TASK BRIEF ▸
Every line from the one with "Instruction: Open Formulas" to the final line of the listing below should be repeated exactly, and only those.

* * *

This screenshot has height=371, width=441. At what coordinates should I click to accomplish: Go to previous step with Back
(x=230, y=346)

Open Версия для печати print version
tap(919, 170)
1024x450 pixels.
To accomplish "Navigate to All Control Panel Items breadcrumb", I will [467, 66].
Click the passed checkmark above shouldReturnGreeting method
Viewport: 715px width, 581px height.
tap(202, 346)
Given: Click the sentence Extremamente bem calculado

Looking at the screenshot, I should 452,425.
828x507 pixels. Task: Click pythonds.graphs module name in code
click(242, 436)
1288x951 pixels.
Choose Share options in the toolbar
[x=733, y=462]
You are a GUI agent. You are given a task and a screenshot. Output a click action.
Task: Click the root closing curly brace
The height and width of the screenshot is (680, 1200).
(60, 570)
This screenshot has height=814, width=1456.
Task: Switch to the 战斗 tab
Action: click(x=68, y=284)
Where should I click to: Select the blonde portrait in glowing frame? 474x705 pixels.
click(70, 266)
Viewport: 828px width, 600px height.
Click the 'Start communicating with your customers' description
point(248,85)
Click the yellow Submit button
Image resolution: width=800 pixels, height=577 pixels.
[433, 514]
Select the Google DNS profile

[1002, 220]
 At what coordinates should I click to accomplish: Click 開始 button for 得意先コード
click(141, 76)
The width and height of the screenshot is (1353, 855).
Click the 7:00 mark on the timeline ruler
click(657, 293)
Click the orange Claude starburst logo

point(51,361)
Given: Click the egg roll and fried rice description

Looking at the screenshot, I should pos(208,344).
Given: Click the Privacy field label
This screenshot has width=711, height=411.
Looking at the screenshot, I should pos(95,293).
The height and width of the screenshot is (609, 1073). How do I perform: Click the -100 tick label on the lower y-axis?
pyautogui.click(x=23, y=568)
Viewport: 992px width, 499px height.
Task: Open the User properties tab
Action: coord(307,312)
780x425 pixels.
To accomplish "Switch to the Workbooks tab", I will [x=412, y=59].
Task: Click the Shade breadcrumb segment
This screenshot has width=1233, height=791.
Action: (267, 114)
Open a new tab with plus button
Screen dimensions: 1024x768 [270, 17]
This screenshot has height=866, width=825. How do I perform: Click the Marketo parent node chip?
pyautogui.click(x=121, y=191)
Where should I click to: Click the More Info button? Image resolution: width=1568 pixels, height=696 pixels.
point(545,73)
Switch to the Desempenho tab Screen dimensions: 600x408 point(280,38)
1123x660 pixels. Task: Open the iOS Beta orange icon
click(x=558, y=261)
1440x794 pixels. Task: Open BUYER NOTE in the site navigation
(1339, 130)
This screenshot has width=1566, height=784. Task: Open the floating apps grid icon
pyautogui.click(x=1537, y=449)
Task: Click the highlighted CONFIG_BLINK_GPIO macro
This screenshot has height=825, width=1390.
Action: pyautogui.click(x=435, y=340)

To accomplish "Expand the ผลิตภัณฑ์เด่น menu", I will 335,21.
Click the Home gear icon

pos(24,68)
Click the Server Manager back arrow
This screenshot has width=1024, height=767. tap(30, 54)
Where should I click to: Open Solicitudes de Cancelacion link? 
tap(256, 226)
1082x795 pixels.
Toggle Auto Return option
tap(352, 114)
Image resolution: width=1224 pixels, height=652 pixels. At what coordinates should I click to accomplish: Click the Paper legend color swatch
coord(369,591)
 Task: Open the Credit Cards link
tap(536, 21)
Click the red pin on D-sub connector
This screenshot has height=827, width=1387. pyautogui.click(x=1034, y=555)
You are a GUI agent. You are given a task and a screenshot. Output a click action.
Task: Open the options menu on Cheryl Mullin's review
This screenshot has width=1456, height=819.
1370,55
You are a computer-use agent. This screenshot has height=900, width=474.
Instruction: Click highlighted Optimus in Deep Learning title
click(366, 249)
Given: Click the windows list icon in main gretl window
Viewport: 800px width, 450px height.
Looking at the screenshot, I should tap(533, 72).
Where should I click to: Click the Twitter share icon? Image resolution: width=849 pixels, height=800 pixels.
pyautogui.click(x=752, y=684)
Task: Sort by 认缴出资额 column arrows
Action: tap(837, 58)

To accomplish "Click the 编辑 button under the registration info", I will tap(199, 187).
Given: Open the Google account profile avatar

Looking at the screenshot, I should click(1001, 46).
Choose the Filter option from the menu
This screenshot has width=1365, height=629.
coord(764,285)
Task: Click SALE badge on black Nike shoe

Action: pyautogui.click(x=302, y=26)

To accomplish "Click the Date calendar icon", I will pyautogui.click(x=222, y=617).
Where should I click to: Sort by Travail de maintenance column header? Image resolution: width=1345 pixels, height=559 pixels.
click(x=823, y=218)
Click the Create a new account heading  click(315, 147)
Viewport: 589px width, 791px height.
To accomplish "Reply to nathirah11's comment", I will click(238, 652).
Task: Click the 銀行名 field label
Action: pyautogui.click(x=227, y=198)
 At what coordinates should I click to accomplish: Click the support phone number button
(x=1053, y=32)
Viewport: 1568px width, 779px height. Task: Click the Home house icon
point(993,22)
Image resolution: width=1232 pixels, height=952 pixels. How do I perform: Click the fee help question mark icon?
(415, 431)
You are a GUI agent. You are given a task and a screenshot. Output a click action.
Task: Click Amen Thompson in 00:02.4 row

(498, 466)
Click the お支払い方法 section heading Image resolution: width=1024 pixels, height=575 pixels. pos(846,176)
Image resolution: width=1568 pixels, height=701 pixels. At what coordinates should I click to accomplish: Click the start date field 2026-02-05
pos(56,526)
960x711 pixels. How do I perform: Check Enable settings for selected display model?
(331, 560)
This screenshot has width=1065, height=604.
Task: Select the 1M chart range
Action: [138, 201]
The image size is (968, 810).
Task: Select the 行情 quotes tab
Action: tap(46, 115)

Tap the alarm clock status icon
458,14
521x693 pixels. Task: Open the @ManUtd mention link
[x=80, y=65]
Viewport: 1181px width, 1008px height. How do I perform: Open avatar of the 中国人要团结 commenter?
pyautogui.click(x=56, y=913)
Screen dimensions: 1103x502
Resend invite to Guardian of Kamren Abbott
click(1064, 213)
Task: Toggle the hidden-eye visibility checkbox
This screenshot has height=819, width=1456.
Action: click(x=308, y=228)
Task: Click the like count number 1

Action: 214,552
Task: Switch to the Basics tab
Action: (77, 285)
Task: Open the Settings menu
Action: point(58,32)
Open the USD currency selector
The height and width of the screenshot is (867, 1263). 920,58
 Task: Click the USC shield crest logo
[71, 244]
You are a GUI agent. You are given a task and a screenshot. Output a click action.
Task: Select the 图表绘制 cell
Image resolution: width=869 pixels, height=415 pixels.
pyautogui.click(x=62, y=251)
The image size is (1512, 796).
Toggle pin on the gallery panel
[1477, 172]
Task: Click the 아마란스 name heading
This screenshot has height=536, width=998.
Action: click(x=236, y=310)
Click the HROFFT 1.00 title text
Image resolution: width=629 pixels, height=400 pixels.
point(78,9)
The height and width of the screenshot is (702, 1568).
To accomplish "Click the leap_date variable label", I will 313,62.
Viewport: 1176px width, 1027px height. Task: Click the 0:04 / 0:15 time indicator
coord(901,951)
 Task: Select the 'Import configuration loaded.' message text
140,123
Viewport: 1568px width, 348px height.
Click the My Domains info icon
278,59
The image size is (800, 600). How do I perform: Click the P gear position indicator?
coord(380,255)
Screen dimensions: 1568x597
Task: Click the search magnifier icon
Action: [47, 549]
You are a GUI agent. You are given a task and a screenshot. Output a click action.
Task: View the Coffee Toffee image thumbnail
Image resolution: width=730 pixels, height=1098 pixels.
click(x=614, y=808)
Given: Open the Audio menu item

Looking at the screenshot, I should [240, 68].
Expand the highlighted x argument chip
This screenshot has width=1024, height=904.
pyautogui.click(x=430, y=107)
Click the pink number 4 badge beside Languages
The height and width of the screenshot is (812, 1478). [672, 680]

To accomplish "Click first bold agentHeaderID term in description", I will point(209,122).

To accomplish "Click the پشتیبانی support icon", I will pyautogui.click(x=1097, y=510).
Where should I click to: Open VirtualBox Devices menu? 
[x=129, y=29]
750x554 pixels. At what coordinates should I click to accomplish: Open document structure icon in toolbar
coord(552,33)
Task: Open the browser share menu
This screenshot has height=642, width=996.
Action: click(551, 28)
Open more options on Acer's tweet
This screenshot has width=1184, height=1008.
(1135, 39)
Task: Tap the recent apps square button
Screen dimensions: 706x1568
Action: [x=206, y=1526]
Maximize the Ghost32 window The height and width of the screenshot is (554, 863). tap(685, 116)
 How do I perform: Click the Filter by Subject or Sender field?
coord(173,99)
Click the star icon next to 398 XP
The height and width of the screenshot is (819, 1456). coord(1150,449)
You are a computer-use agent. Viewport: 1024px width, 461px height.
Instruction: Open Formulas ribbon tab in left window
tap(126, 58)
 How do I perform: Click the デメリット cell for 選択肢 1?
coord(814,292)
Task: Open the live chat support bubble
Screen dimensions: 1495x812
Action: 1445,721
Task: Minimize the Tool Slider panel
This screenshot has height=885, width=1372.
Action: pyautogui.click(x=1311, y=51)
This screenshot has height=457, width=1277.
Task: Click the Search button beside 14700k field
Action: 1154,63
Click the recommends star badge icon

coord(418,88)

* * *

EXPECTED ANSWER ▸
Instruction: Open Formulas ribbon tab in left window
tap(126, 58)
 How do I perform: Click the デメリット cell for 選択肢 1?
coord(814,292)
Task: Open the live chat support bubble
Screen dimensions: 1495x812
Action: 1445,721
Task: Minimize the Tool Slider panel
This screenshot has height=885, width=1372.
Action: pyautogui.click(x=1311, y=51)
This screenshot has height=457, width=1277.
Task: Click the Search button beside 14700k field
Action: 1154,63
Click the recommends star badge icon

coord(418,88)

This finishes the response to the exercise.